Already in 1927 Hans Busch, his friend since Göttingen, had published an analysis of a magnetic coil acting as a lens. Rudenberg reasoned that an electron beam leaving a point on an object in an axially symmetric electrostatic system could be focused back to an image point if the radial electric field was proportional to the electron distance from the axis. Thus he believed that real magnified images could be obtained under these conditions. As the date of a public lecture on electron optics was approaching Siemens applied for a patent on Rudenberg's electrostatic-lens instrument and his general electron microscope principles on May 30, 1931. Siemens also obtained patents in six other countries. In Germany this, or patents derived therefrom, were granted at various later times from 1938 to 1954. Some competitors voiced complaints against the Rudenberg patents, but ignored or did not notice the earlier year that Rudenberg began his invention (1930) nor the difference of the stimulus that initiated it, nor would they recognize the technical differences between his electrostatic electron lenses and the magnetic lenses used by others.

==Honors==
- 1911 – Montefiori Prize, Institut Montefiore, Liège, Belgium
- 1921 – Dr.Ing. h.c. T.U. Karlsruhe
- 1946 – Stevens Institute Honor Award and Medal "For notable achievement in the Field of Electron Optics as the inventor of the electron microscope."
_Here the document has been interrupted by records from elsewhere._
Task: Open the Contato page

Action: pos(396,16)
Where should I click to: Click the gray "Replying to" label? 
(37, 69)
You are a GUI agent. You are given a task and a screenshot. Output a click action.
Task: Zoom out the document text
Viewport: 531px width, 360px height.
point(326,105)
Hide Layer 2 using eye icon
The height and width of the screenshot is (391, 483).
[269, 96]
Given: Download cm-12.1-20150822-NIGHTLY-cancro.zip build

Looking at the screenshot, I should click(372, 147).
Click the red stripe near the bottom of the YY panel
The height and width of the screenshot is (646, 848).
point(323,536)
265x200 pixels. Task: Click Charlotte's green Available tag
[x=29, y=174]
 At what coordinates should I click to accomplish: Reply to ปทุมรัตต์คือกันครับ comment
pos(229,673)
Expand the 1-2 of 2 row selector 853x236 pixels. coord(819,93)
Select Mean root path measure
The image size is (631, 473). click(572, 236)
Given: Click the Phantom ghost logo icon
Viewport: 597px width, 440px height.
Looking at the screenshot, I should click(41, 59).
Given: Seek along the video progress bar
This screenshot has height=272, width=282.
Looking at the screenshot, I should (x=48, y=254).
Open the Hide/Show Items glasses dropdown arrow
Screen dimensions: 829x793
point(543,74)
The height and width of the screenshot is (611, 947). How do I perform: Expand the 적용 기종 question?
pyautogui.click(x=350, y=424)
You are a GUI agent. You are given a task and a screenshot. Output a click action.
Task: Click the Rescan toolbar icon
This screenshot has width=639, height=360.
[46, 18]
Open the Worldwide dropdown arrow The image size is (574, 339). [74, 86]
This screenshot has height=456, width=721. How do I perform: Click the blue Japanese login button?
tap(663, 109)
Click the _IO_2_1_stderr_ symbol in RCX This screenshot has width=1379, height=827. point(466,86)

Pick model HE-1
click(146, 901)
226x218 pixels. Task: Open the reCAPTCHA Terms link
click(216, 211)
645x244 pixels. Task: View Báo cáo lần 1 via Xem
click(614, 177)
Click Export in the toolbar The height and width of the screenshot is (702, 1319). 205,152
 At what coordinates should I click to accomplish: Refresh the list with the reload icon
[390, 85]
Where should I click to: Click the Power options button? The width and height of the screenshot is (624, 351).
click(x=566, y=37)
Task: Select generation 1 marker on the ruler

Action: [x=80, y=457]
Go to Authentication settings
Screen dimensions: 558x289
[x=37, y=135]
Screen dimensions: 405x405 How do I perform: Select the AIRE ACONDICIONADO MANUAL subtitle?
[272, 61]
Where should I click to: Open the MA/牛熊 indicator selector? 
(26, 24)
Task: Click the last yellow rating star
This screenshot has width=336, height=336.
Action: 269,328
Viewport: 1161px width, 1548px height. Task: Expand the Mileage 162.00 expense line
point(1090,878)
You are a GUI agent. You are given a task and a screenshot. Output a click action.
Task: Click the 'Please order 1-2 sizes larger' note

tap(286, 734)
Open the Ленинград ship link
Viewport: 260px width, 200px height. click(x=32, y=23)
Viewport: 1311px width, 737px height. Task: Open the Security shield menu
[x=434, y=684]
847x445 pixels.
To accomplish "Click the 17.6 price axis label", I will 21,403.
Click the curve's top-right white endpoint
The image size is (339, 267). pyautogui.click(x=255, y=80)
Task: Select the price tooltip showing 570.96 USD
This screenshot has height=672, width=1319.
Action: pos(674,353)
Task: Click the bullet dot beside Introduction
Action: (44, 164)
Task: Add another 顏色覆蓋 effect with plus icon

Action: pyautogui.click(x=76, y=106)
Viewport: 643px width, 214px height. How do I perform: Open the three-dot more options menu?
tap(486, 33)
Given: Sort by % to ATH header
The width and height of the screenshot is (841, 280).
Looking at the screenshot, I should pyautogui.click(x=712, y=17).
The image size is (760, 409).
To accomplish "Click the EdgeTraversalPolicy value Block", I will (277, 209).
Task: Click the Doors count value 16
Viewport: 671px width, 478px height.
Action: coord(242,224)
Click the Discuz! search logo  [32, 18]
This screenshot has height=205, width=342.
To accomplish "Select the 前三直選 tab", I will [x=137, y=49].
- 1949 – Cedergren Medal, Sweden
- 1954 – Eta Kappa Nu Eminent Member
- 1956 – TU Berlin Honorary Senator
- 1957 – Grand Cross of Meritorious Service of the Federal German Republic, Germany's GVK medal "Pour le Merite" (Große Verdienstkreuz des Verdienstordens der Bundesrepublik)
- 1961 – Elliott Cresson Medal, Franklin Institute, Philadelphia

==Works==
- Rüdenberg, Reinhold (1916) Artilleristische Monatshefte, No. 113/114, 237–265, 285–316 (in which Rudenberg analyzes the mechanism and the propagation of shock waves from heavy explosions and determines the laws of destruction at a distance).
- Rüdenberg, R. (1932) Elektronenmikroskop (Electron microscope). Naturwissenschaften 20, 522
- Rüdenberg, Reinhold (1943) The frequencies of natural power oscillations in interconnected generating and distribution systems. Trans. Amer. Inst. Elec. Engineers 62, 791–803 (In which Rudenberg shows the fundamental period of power surge and sag after a major transient, that may trigger a total blackout).
- Rüdenberg, Reinhold (1943) "The Early History of the Electron Microscope", J Appl. Physics 14, 434–436, (in which Rudenberg describes stimulus to begin his work, also patent excerpts showing his electrostatic aperture electron lenses).
- Rüdenberg, Reinhold (1945) J. Franklin Inst. 240, p. 193ff & 347ff (in which Rudenberg investigates the reversal and the transient behaviour of propellers and ships during maneuvering for controlled rapid action and the prevention of loss of control from propeller "cavitation").